SILO



The weekly SILO Seminar Series is made possible through the generous support of the 3M Company and its Advanced Technology Group

3M

with additional support from the Analytics Group of the Northwestern Mutual Life Insurance Company

Northwestern Mutual

Cooperative Communication: Backpressure Algorithm with Mutual Information Accumulation | Online robust PCA and examples in computer vision

Nick Yanpei Liu and Laura Balzano, Graduate students in ECE

Date and Time: Nov 02, 2011 (12:30 PM)
Location: Orchard room (3280) at the Wisconsin Institute for Discovery Building

Abstract:

Cooperative Communication: Backpressure Algorithm with Mutual Information Accumulation
By Nick Yanpei Liu

We develop scheduling policies that maximize the stability region of a wireless network under the assumption that mutual information accumulation is implemented at the physical layer. When the link quality between nodes is not sufficiently high that a packet can be decoded within a single slot, the system can accumulate information across multiple slots, eventually decoding the packet. The result is an expanded stability region. We propose two dynamic scheduling algorithms.
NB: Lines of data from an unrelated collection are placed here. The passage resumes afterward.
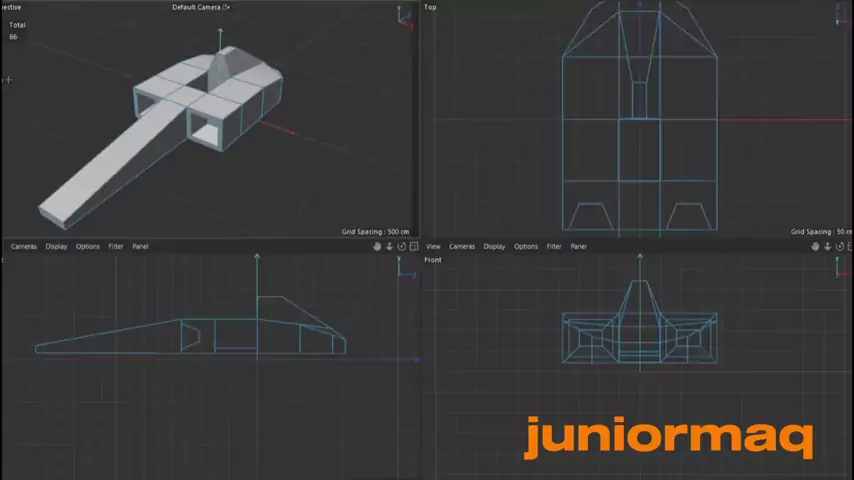Open the Cameras menu of the side viewport
Screen dimensions: 854x480
click(24, 246)
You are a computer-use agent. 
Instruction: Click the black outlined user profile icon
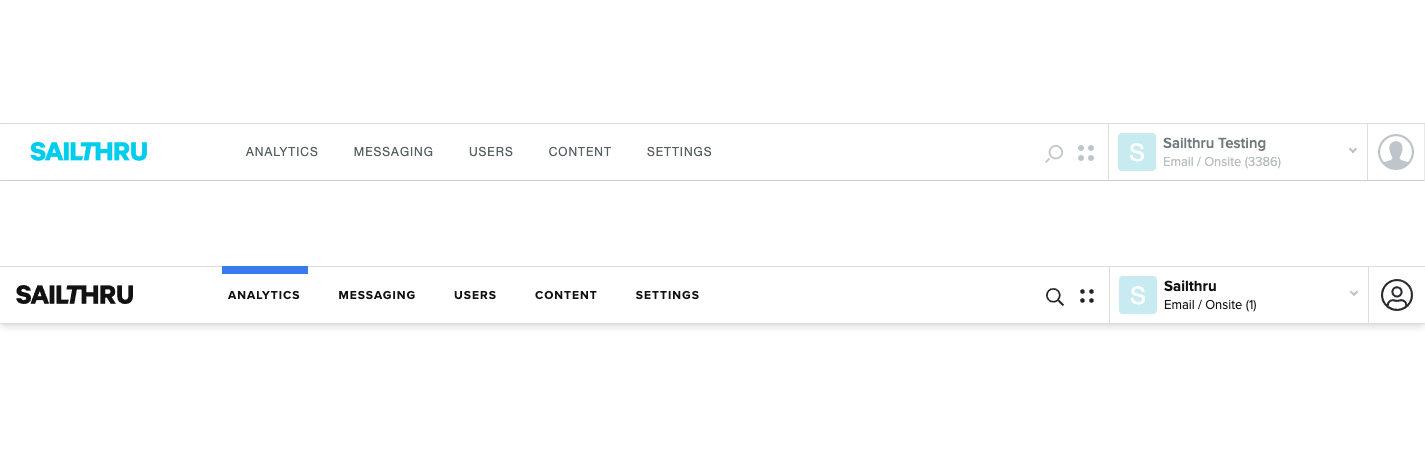click(1397, 295)
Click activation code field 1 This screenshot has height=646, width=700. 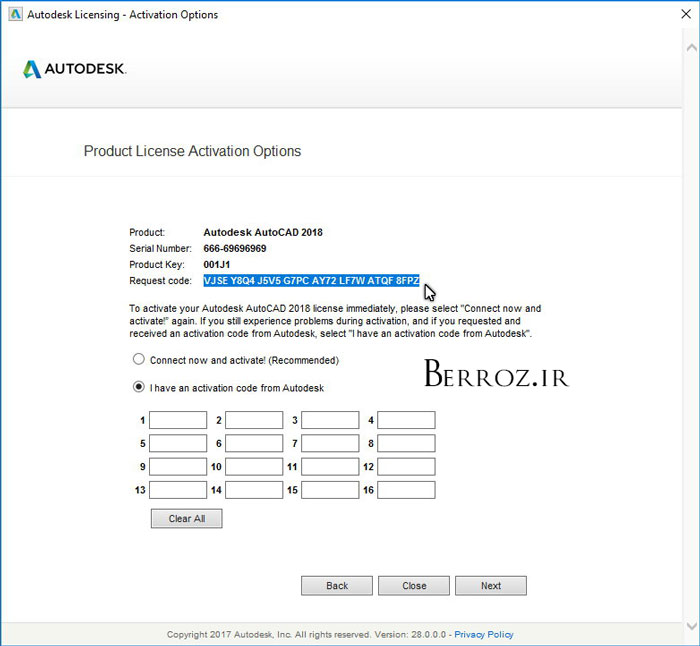point(178,420)
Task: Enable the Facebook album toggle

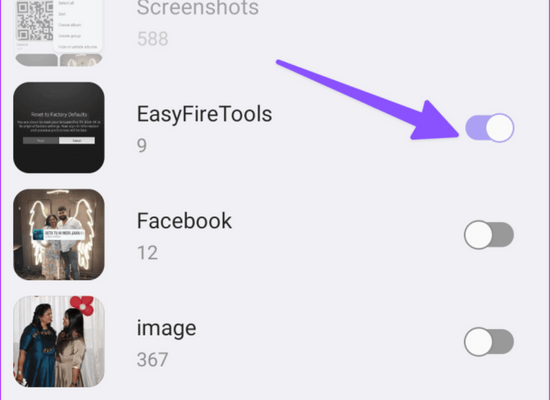Action: pos(489,235)
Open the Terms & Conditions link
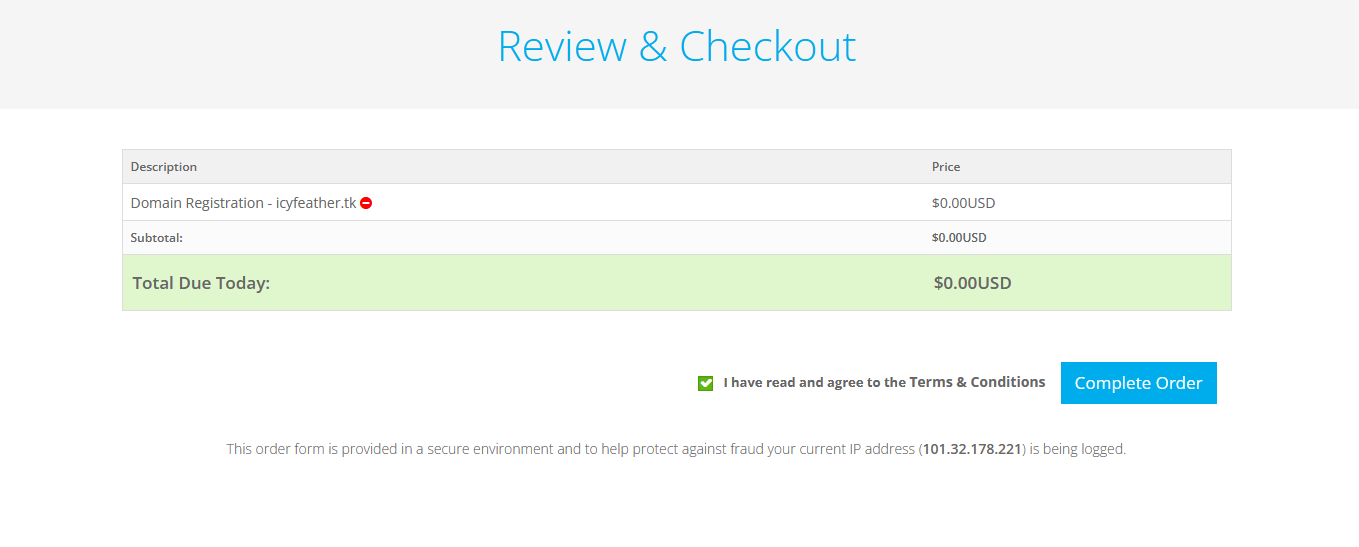 coord(977,382)
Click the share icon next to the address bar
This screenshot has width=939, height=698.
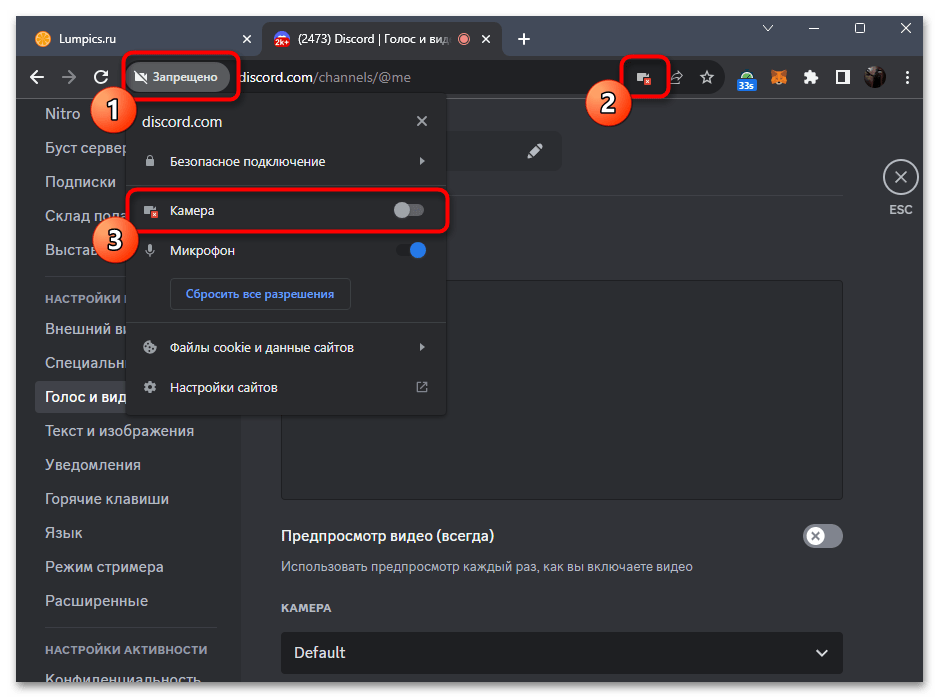(677, 76)

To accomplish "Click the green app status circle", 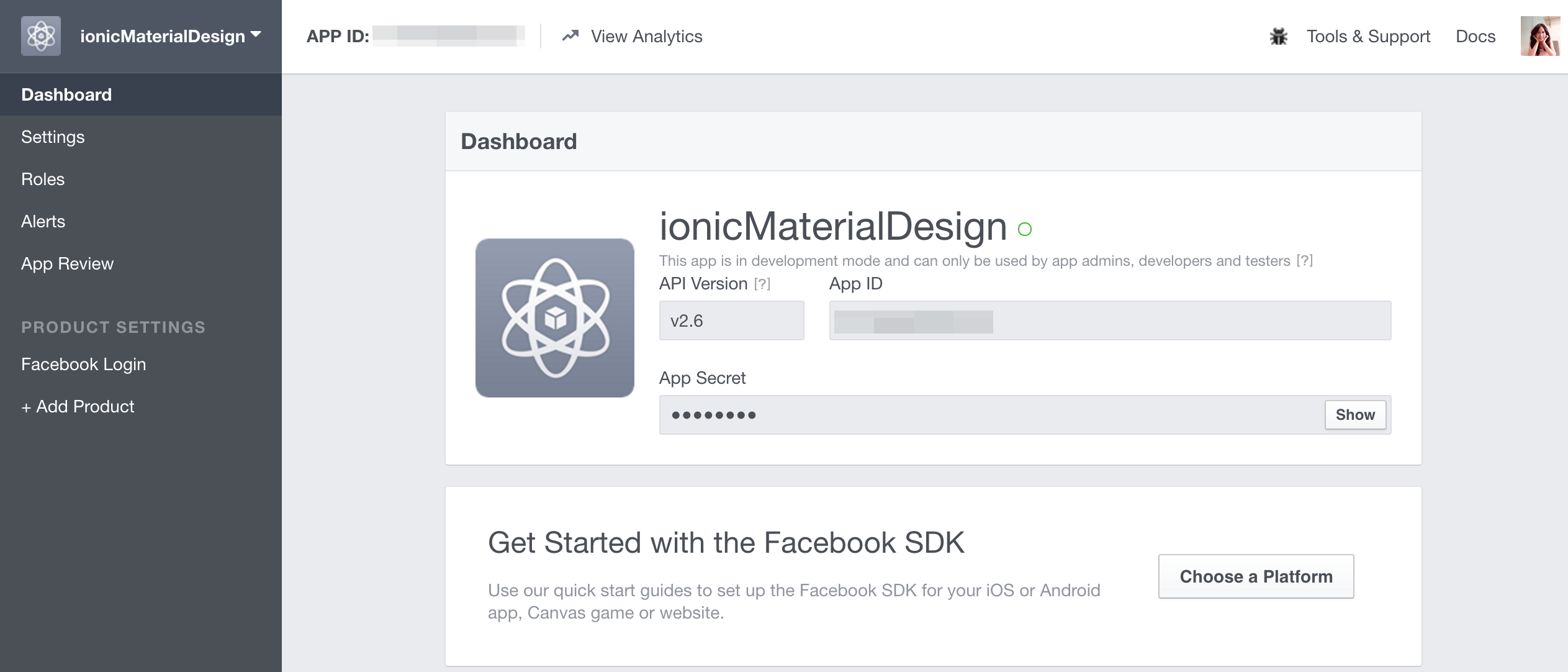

The first performs scheduling every Tslots, and approaches the boundary of the stability region as T gets large, but at the cost of increased average delay. The second introduces virtual queues for each link and constructs a virtual system wherein two virtual nodes are introduced for each link. The constructed virtual system is shown to have the same stability region as the original system.

Online robust PCA and examples in computer vision
By Laura Balzano

Low-dimensional linear subspaces are used to model the background of video for object tracking in computer vision. Recently developed algorithms for Robust PCA have been applied to the problem of separating out background from moving foreground objects in the video, and they achieve this goal with very high quality. However, the algorithms work in batch on several video frames at once. In this talk I will present GRASTA (Grassmannian Robust Adaptive Subspace Tracking Algorithm), an online stochastic gradient algorithm for Robust PCA. GRASTA is uniquely suited to the video application, because it operates one frame at a time but still achieves very high quality separation. GRASTA can even identify the background when many of the pixels are discarded, making separation even faster. On some popular video benchmarks, GRASTA can separate background from foreground in 30-60 frames per second on my laptop in Matlab. I will discuss the algorithm, its performance, and some remaining challenges in the computer vision application.